La transformación del campus de la USC es un microcosmos de la amplia doctrina de Klein: una especie de laboratorio de cómo puede ser un perímetro privatizado y reforzado, fortificado por agencias de seguridad externas.

Se puede apostar a que otros presidentes universitarios están siguiendo de cerca el experimento de la USC, para ver si este tipo de represión puede perdurar.

En el centro de la filosofía de la USC de «la seguridad es lo primero» se encuentra Erroll Southers, vicepresidente de seguridad y control de riesgos, ex agente del FBI y presidente de la Comisión de Policía de Los Ángeles. La Comisión supervisa el Departamento de Policía de Los Ángeles, la fuerza preparada para los disturbios entrenada por Israel que irrumpió en nuestros pacíficos campamentos estudiantiles la primavera pasada.

Southers es también autor del libro Homegrown Violent Extremism. En un informe para el Centro de Seguridad Nacional de la USC, advirtió que los indicadores extremistas incluyen una fuerte identificación “con musulmanes percibidos como víctimas (palestinos, iraquíes…)” y albergar “un agravio (como una injusticia percibida o victimización) y una ira asociada dirigida hacia los Estados Unidos”.

Esta tormenta perfecta muestra hasta qué punto los estudiantes no están dispuestos a tomar medidas para concienciar a la población sobre la matanza de civiles en Gaza por parte de Israel. En pocas palabras, el aparato de seguridad de nuestra universidad está predispuesto a verlos como una amenaza.
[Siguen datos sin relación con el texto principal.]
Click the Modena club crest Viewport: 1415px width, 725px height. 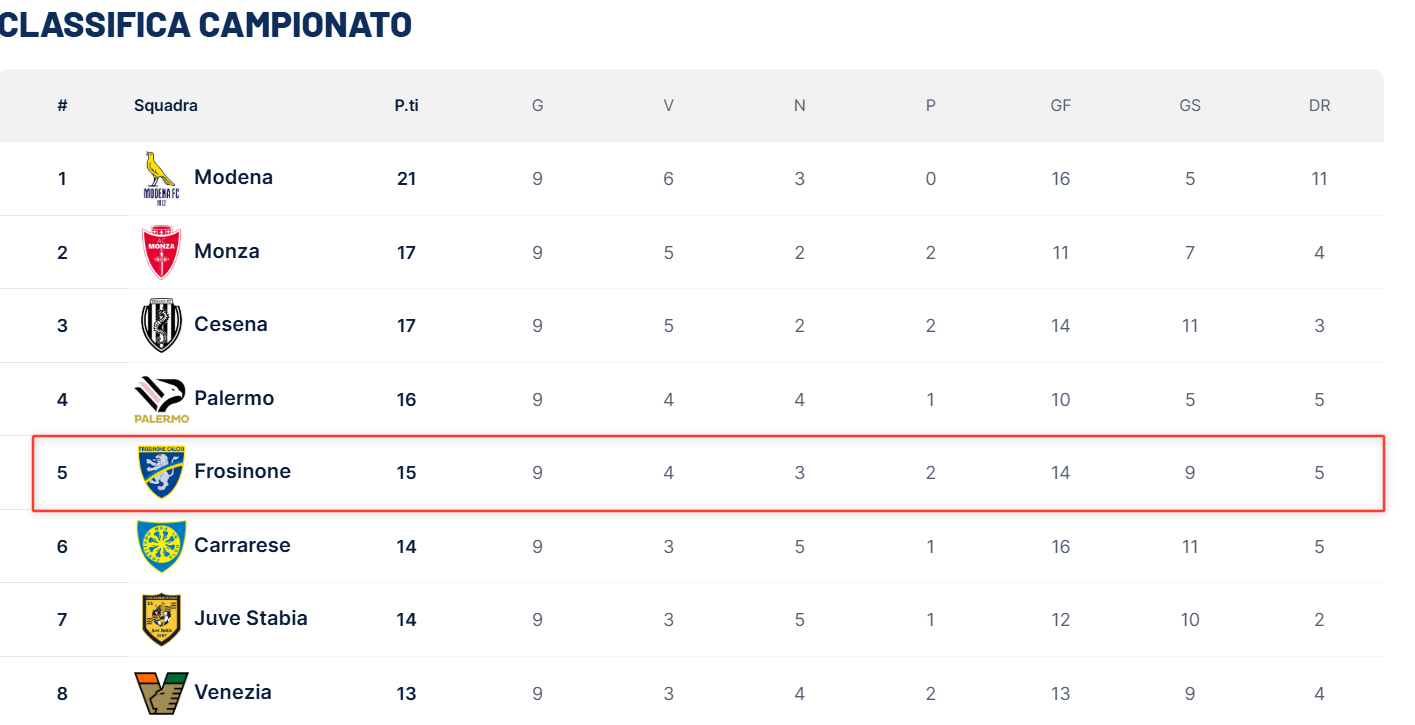(x=160, y=178)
Si eso no fuera suficientemente malo, no esperen ninguna presión para que se lleven a cabo reformas por parte de la adinerada Junta Directiva de la USC. La junta incluye al promotor inmobiliario y ex candidato a la alcaldía Rick Caruso, el multimillonario anfitrión de galas pro-israelíes en Los Ángeles, que respaldó las acciones de la USC la primavera pasada, y la multimillonaria de extrema derecha Miriam Adelson, una estadounidense de origen israelí que quiere que Israel se anexione Cisjordania.
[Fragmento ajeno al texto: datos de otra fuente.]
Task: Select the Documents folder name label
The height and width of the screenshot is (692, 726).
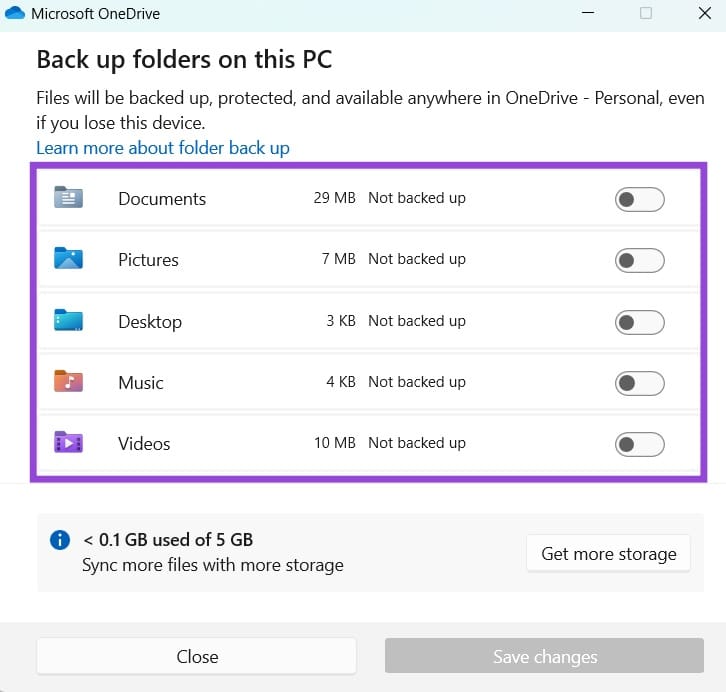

Frente a la riqueza y el poder institucional de las universidades, ha recaído sobre el profesorado universitario la tarea de defender a los estudiantes vulnerables, recordar a los dirigentes de la USC los valores de apertura e investigación que dice representar y preguntar: ¿cómo concilia la USC su cultura cerrada, hermética e impulsada por la seguridad con sus proclamaciones de libertad académica y “valores unificadores” para “defender lo que es correcto, independientemente del estatus o el poder”?

Todavía hay tiempo para que el presidente Folt y los presidentes de universidades de todo Estados Unidos den marcha atrás en todo esto. Levanten todas las sanciones contra nuestros estudiantes, defiendan la libertad de expresión y abran nuevamente nuestros campus. No es demasiado tarde para ver el enorme daño que se está haciendo y dar marcha atrás. No hacerlo consolidaría el papel de las universidades como espacios represivos donde la libertad de expresión y de investigación no son bienvenidas.

Las opiniones expresadas en este artículo son las del autor y no reflejan necesariamente la postura editorial de Al Jazeera.